Retype the rows below without any changes, starting at the line that contains "Task: Pop out the members panel" and stopping after the line that contains "Action: tap(1190, 397)".

EXTRACTED DATA:
++++++++++

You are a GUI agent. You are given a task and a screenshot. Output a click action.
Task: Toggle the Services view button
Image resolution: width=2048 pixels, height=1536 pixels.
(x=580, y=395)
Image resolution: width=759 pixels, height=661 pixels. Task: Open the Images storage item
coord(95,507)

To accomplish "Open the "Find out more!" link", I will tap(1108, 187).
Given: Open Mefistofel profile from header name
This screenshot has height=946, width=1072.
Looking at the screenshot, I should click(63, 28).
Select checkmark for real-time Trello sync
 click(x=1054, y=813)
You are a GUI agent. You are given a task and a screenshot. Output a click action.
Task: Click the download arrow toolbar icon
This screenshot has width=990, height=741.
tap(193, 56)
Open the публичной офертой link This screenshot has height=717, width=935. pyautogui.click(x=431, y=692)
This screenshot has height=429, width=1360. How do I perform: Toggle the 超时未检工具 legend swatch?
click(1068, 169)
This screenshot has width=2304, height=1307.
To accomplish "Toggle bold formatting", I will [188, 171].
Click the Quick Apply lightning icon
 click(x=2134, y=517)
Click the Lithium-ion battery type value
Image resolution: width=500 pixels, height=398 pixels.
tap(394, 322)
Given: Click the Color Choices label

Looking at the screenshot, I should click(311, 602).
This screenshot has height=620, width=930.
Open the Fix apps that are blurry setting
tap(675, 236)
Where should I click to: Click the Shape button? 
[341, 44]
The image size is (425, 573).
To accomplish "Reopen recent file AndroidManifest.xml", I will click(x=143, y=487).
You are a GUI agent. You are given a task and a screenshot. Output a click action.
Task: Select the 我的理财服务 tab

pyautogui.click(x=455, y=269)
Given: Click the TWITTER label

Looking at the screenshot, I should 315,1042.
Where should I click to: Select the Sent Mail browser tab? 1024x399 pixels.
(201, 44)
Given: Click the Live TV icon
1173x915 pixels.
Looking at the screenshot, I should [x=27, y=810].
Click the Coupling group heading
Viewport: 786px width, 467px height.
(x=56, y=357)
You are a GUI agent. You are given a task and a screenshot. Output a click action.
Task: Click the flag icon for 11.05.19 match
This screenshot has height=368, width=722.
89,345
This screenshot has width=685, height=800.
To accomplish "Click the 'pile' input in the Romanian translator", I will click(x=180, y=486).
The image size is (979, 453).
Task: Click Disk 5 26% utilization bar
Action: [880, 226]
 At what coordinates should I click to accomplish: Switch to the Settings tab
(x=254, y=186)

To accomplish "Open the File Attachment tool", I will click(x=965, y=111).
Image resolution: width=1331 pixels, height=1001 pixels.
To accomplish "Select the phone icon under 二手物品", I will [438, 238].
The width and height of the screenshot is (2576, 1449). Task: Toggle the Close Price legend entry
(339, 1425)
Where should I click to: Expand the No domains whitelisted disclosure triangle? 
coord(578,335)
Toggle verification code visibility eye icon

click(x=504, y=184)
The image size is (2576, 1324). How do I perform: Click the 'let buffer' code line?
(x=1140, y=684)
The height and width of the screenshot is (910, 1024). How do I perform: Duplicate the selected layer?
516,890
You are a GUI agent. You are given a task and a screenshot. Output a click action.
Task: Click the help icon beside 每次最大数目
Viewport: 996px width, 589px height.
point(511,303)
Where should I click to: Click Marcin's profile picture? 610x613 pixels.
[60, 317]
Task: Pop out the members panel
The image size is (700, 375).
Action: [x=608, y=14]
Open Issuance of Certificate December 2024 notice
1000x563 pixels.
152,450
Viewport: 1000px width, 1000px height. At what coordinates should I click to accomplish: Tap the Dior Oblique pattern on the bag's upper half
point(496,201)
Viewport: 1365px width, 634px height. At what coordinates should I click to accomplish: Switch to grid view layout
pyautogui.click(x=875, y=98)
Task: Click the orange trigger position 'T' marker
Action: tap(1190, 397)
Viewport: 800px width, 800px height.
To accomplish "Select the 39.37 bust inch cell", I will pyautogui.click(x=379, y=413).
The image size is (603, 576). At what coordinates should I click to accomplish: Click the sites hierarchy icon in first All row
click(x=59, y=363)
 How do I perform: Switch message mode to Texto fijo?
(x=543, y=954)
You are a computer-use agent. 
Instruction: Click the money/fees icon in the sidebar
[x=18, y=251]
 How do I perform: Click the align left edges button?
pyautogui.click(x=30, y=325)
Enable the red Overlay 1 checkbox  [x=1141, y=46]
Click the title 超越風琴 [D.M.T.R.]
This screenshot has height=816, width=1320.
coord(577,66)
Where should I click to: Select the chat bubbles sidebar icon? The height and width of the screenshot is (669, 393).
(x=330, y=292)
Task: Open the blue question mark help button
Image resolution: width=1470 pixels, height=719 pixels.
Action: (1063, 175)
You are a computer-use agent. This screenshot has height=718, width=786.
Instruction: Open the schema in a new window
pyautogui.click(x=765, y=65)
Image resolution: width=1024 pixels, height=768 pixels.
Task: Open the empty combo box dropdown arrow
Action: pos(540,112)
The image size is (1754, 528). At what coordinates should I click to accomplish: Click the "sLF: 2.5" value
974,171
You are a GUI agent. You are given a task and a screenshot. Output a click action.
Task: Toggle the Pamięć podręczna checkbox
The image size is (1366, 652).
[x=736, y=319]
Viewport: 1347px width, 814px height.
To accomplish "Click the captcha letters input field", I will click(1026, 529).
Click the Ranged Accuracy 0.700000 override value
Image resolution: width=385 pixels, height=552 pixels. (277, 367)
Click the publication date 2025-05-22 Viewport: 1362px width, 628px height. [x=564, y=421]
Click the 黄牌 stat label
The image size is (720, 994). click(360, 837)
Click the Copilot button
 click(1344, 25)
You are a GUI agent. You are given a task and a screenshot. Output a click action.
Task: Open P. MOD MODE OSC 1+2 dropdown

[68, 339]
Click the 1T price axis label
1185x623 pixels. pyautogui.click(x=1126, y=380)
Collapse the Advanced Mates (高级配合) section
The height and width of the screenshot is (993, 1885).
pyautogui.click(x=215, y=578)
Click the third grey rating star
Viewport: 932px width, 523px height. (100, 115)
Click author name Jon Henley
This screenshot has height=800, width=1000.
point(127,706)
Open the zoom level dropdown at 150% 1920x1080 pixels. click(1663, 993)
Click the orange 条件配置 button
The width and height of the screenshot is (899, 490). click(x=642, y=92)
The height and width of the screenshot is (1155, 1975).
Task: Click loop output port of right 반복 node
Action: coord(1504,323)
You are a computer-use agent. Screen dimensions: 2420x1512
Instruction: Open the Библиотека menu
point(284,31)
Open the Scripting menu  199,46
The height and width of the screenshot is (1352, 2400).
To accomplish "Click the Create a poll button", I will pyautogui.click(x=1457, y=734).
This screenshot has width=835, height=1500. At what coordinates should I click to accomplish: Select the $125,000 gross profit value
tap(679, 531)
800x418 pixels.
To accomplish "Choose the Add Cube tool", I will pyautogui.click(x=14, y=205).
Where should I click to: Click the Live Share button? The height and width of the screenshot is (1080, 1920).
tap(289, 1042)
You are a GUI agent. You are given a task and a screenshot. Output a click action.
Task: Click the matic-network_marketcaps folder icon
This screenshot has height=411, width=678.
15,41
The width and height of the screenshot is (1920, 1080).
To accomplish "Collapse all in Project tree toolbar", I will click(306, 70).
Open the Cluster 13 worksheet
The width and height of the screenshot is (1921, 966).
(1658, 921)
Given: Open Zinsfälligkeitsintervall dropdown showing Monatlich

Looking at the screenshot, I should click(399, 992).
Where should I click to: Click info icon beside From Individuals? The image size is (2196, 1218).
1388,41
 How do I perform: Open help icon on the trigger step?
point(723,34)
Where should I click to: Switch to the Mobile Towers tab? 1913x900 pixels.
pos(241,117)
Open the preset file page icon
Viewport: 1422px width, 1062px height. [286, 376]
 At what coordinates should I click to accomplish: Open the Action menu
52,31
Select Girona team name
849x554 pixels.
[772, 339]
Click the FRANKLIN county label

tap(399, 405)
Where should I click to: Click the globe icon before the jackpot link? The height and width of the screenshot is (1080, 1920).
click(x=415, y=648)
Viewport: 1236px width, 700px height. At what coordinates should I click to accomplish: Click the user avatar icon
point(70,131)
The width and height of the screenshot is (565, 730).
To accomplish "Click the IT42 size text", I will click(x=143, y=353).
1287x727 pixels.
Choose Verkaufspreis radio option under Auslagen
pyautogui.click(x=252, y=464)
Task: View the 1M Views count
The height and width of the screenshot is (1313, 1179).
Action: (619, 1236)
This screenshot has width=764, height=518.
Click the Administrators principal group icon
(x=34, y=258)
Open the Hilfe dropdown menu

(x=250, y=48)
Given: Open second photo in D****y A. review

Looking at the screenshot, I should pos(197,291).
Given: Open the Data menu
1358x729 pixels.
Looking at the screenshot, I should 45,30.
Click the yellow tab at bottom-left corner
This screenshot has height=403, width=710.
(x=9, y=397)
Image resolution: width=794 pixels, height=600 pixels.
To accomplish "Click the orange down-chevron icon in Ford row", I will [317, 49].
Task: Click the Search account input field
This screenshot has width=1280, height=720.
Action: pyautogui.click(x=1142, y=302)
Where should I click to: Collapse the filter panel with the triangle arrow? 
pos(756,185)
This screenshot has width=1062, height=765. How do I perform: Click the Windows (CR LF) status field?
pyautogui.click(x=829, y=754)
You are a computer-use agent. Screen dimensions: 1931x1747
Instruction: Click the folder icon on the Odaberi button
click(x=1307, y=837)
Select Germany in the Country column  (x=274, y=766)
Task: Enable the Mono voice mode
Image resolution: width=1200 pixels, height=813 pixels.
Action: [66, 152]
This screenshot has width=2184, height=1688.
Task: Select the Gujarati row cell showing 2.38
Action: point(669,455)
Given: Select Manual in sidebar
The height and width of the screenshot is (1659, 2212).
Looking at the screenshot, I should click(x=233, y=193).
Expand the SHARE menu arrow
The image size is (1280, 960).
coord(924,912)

++++++++++

REPLY:
Task: Pop out the members panel
The image size is (700, 375).
Action: [x=608, y=14]
Open Issuance of Certificate December 2024 notice
1000x563 pixels.
152,450
Viewport: 1000px width, 1000px height. At what coordinates should I click to accomplish: Tap the Dior Oblique pattern on the bag's upper half
point(496,201)
Viewport: 1365px width, 634px height. At what coordinates should I click to accomplish: Switch to grid view layout
pyautogui.click(x=875, y=98)
Task: Click the orange trigger position 'T' marker
Action: tap(1190, 397)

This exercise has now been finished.